Reputation: 7123
I try to get the unicode value of a string character in Go as an Int value.
I do this:
value = strconv.Itoa(int(([]byte(char))[0]))
where char contains a string with one character.
That works for many cases. It doesn't work for umlauts like ä, ö, ü, Ä, Ö, Ü.
E.g. Ä results in 65, which is the same as for A.
How can I do that?
Supplement: I had two problems. The first was solved with any of the answers below. The second was a bit more tricky. My input was not Go normalized UTF-8 code, e.g. umlauts were represented by two characters instead of one. As ANisus said the solution is found in the package golang.org/x/text/unicode/norm. The line above is now two lines:
rune, _ := utf8.DecodeRune(norm.NFC.Bytes([]byte(char)))

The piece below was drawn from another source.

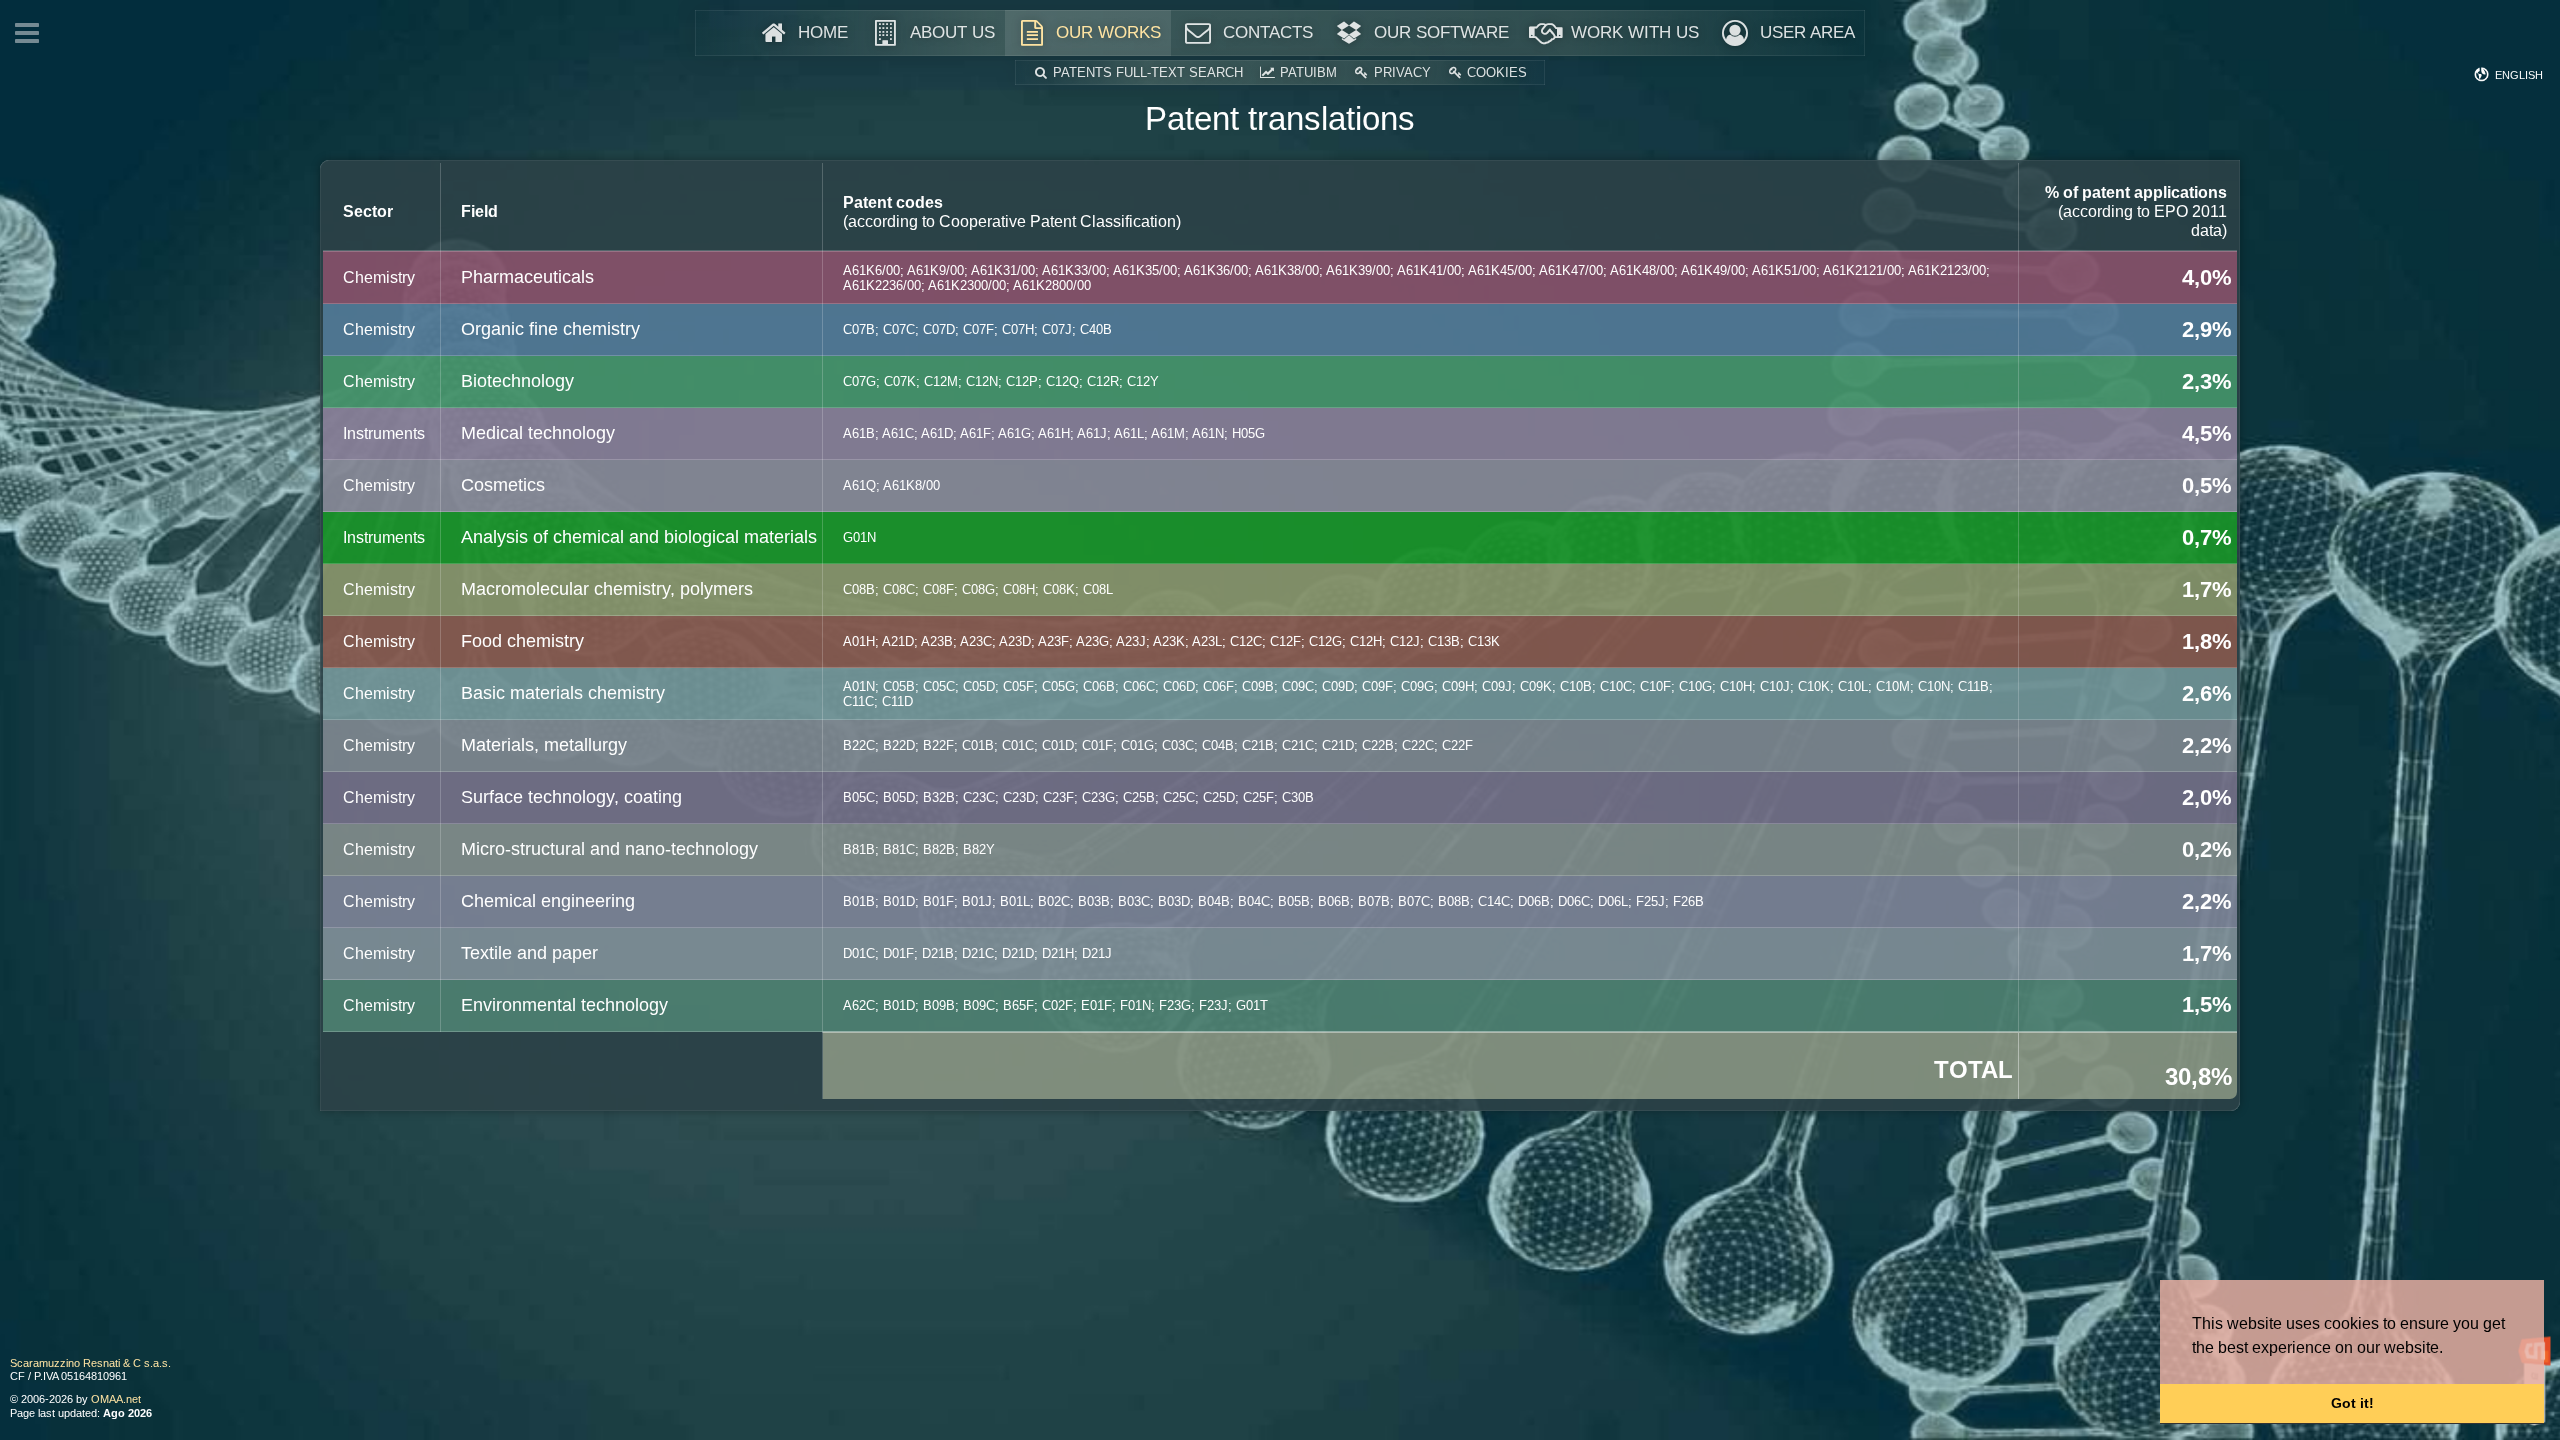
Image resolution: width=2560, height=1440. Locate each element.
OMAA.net (116, 1399)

value = strconv.Itoa(int(rune))
Any hints to make this shorter welcome ...
Upvotes: 4
Views: 16029
Reputation: 418505
The "character" type in Go is the rune
which is an alias for int32
, see also Rune literals. A rune
is an integer value identifying a Unicode code point.
In Go string
s are represented and stored as the UTF-8 encoded byte sequence of the text. The range
form of the for
loop iterates over the rune
s of the text:
s := "äöüÄÖÜ世界"
for _, r := range s {
fmt.Printf("%c - %d\n", r, r)
}
Output:
ä - 228
ö - 246
ü - 252
Ä - 196
Ö - 214
Ü - 220
世 - 19990
界 - 30028
Try it on the Go Playground.
Read this blog article if you want to know more about the topic:
Strings, bytes, runes and characters in Go
Upvotes: 8
Reputation: 78065
Strings are utf8 encoded, so to decode a character from a string to get the rune
(unicode code point), you can use the unicode/utf8
package.
Example:
package main
import (
"fmt"
"unicode/utf8"
)
func main() {
str := "AÅÄÖ"
for len(str) > 0 {
r, size := utf8.DecodeRuneInString(str)
fmt.Printf("%d %v\n", r, size)
str = str[size:]
}
}
Result:
65 1
197 2
196 2
214 2
Edit: (To clarify Michael's supplement)
A character such as Ä
may be created using different unicode code points:
Precomposed: Ä
(U+00C4)
Using combining diaeresis: A
(U+0041) + ¨
(U+0308)
In order to get the precomposed form, one can use the normalization package, golang.org/x/text/unicode/norm
. The NFC (Canonical Decomposition,
followed by Canonical Composition) form will turn U+0041 + U+0308 into U+00C4:
c := "\u0041\u0308"
r, _ := utf8.DecodeRune(norm.NFC.Bytes([]byte(c)))
fmt.Printf("%+q", r) // '\u00c4'
Upvotes: 12
Reputation: 2372
you can use the unicode/utf8
package
rune,_:=utf8.DecodeRuneInString("Ä")
fmt.Println(rune)
Upvotes: 6